FOX+CHRIS CHEEK『Pelican Blues』~ルイジアナの郷愁とフレンチ・ジャズ
2018.02.10
フランスのギタリストPierre PerchaudとベーシストNicolas Moreauxを中心としたグループ FOXの10月に出た新作『Pelican Blues』が秋の空気にぴったりで大変に良いです。
ギターがPierre Perchaud(ピエール・ペルショー)、ベースがNicolas Moreaux(ニコラ・モロー)、ドラムはブラッド・メルドー・トリオのメンバーだったことで知られるスペイン人のJorge Rossy(ホルヘ・ロッシ)。
2016年に3人でのファーストアルバム『FOX』をリリースしており、今回はアメリカのテナーサックス奏者Chris Cheek(クリス・チーク)を迎えての4人編成によるアルバムです。
テーマは「ペリカン州」ことルイジアナ
ジャズの故郷であり、またフランス文化の影響が強く残る土地でもある、アメリカ南部の州「ルイジアナ」をモチーフにした作品だそうで、アーシーでどこかノスタルジックな乾いた空気が全体に漂っています。
アコーディオン奏者のVincent Peirani(ヴァンサン・ペラニ)が全11曲中4曲に参加しているのもポイントで、郷愁を誘う音色がもう! 秋深し、で最高なのです。
ルイジアナ州はもともと18世紀までフランス領で、ルイジアナ(Louisiana)という名前もフランス国王のルイ(Louis)14世に由来するのだそう。
また、スペイン領だった時代もあり、黒人や先住民族も含めて多種多様な文化が混合した「クレオール文化」と呼ばれる独自の地域性が育まれ、それがのちにジャズやブルース、R&Bなど、豊かな音楽を生み出す土壌になったとも言われています。
まさに今作のメンバー編成にもぴったりのテーマ。
そのルイジアナの「州の鳥」であり、州の紋章や旗にも描かれているのが「ペリカン」です。
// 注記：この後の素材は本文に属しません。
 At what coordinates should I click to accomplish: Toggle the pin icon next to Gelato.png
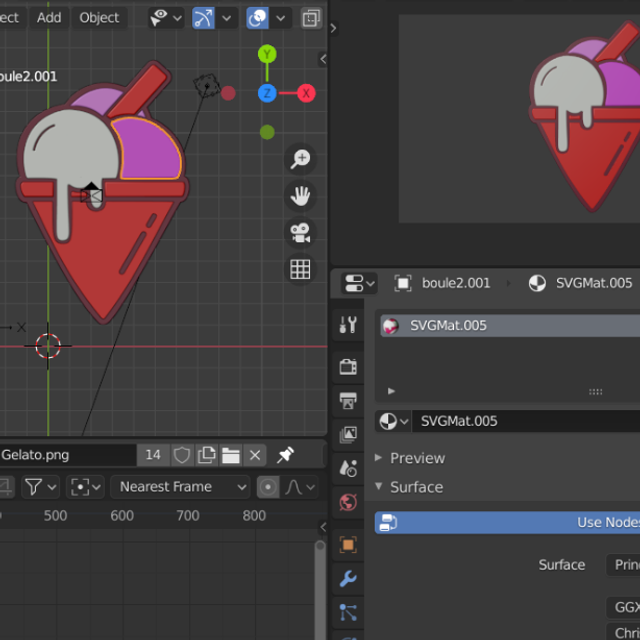[x=285, y=455]
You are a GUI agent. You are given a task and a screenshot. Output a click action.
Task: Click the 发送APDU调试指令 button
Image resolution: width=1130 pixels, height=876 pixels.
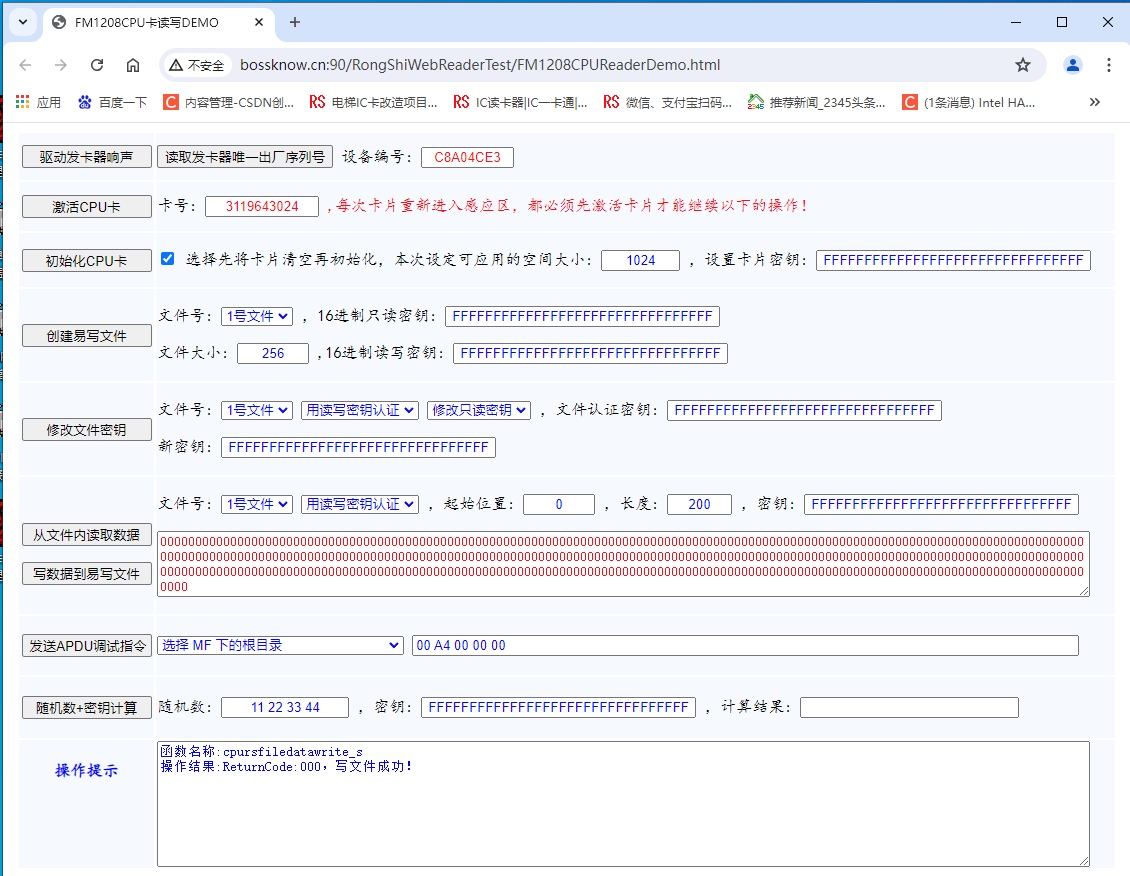click(87, 646)
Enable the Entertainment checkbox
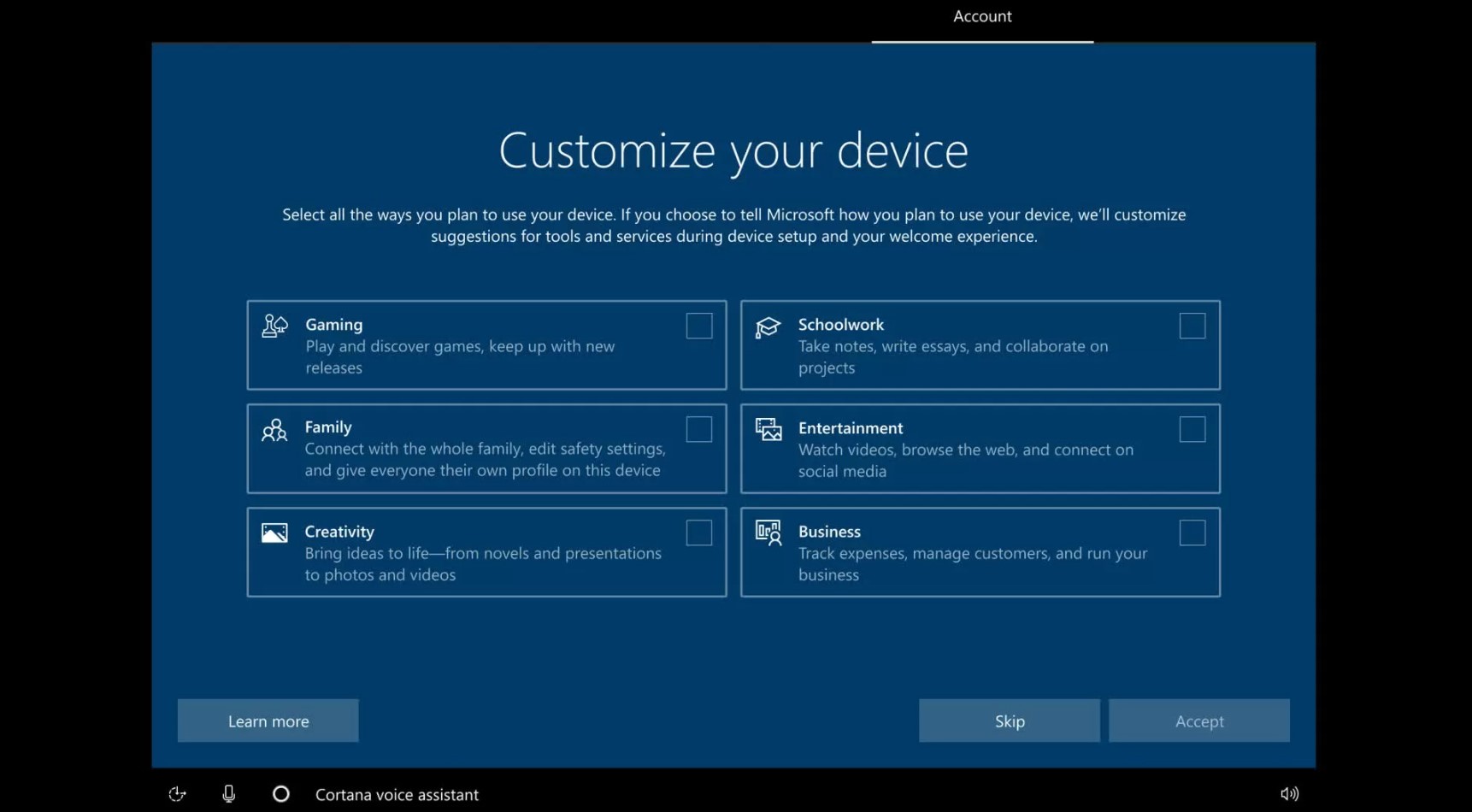The image size is (1472, 812). (1192, 429)
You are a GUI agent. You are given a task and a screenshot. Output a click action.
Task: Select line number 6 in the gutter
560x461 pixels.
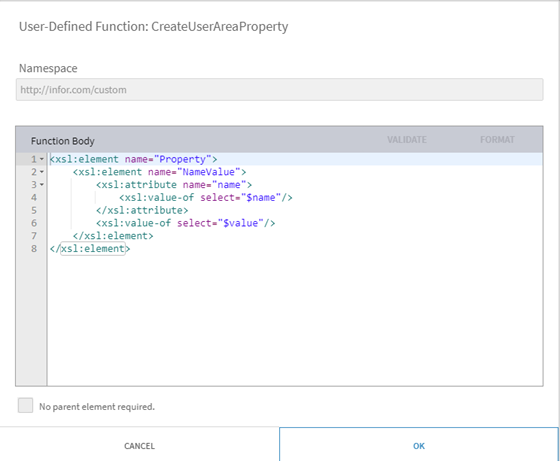[34, 223]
『ペリカン・ブルース』、タイトルだけでも心惹かれるものがあります。
ブルージーなロックンロールのスパイスも溶け込んで良い味出しているので、ジャズファン以外にも広くおすすめできる感じ。
夕食のBGMに流せば多分料理が美味しくなります。
そんな音楽。
ジャケットがまた良いです。マルディグラ(Mardi Gras:カトリックの祭りでルイジアナ州ニューオーリンズで行われているカーニバルが有名)の仮装ですね。